Thanks for your help investigating this! Follow-up below:

On Wed, Aug 29, 2018 at 7:25 AM, Andreas Kretschmer <andr...@a-kretschmer.de
> wrote:
>
> Okay, other solution. The problem is the nested loop, we can disable that:
>>
> test=*# set enable_nestloop to false;


Is it OK to keep this off permanently in production? I thought these
settings were just for debugging, and once we've identified the culprit,
we're supposed to take other steps (?) to avoid the suboptimal execution
plan.

your GiST-Index contains (member_id,group_id,valid_period), but your query
> is only on the latter 2 fields.


Yeah, I didn't really want GIST index in the first place -- PostgreSQL
created it automatically as a side effect of the exclusion constraint that
I need.

Your suggestion to create *another* GIST index is an interesting
workaround. But we've seen that the query runs even faster if we didn't
have the GIST index(es) at all.
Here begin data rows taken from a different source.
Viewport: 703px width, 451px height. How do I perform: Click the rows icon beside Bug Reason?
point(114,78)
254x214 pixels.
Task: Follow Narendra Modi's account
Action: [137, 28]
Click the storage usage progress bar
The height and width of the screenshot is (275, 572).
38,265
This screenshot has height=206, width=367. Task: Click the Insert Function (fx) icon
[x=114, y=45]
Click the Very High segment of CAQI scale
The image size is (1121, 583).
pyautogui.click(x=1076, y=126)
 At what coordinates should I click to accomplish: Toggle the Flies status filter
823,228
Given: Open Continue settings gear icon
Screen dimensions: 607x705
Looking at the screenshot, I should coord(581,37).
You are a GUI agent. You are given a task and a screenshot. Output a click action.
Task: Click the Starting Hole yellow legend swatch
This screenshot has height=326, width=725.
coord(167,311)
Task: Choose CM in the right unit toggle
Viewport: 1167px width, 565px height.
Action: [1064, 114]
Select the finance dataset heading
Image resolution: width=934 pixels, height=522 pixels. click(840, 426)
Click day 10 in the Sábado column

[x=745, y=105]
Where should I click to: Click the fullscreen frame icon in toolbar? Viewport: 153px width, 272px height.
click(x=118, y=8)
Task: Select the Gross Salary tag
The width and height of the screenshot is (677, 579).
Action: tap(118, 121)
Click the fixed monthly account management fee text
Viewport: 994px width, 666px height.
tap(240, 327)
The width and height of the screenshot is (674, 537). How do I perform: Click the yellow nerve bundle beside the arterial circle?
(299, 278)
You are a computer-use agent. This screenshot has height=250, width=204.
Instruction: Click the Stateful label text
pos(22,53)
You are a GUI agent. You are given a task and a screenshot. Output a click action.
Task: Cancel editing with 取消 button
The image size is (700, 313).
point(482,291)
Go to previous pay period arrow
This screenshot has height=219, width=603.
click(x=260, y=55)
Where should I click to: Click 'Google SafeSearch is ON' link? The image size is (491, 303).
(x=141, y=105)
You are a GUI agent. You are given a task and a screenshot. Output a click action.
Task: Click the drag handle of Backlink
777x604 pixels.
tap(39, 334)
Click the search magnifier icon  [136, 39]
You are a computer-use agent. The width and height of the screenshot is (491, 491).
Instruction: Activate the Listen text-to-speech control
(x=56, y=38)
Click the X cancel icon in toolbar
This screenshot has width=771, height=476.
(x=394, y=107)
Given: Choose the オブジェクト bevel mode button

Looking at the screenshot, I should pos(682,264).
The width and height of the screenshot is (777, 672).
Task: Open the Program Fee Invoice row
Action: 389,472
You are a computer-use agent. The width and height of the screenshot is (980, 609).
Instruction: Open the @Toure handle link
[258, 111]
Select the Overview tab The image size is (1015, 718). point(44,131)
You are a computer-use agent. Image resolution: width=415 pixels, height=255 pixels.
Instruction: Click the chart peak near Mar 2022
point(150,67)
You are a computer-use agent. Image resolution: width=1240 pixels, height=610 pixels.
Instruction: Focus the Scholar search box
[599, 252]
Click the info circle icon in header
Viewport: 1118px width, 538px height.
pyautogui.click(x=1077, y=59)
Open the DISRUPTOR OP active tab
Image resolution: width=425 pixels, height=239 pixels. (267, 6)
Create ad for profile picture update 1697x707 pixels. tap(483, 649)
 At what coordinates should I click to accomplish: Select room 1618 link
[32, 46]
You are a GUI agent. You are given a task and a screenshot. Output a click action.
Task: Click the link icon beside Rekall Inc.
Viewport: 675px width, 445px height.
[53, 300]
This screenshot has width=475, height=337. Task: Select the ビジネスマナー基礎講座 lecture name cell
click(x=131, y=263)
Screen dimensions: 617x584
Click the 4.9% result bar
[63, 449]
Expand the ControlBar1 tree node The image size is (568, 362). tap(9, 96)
So is there any way to tell the planner to
avoid the GIST index altogether?

(Alternatively, could there be a bug that's causing PostgreSQL to
underestimate the cost of using the GIST index?)


>  Nested Loop  (cost=319.27..776.18 rows=1 width=196) (actual
> time=3.156..334.963 rows=10000 loops=1)
>    Join Filter: (app.group_id = member_span.group_id)
>    ->  Hash Join  (cost=319.00..771.00 rows=12 width=104) (actual
> time=3.100..14.040 rows=10000 loops=1)


Hm, also, it looks like one of the oddities of this query is that
PostgreSQL is severely underestimating the cardinality of the join. It
seems to think that the join will result in only 1 row, when the join
actually produces 10,000 rows. Maybe that's why the planner thinks that
using the GIST index is cheap? (I.e., the planner thought that it would
only need to do 1 GIST index lookup, which is cheaper than a sequential
scan; but in reality it has to do 10,000 GIST index lookups, which is much
more expensive than a scan.) Is there any way to help the planner better
estimate how big the join output going to be?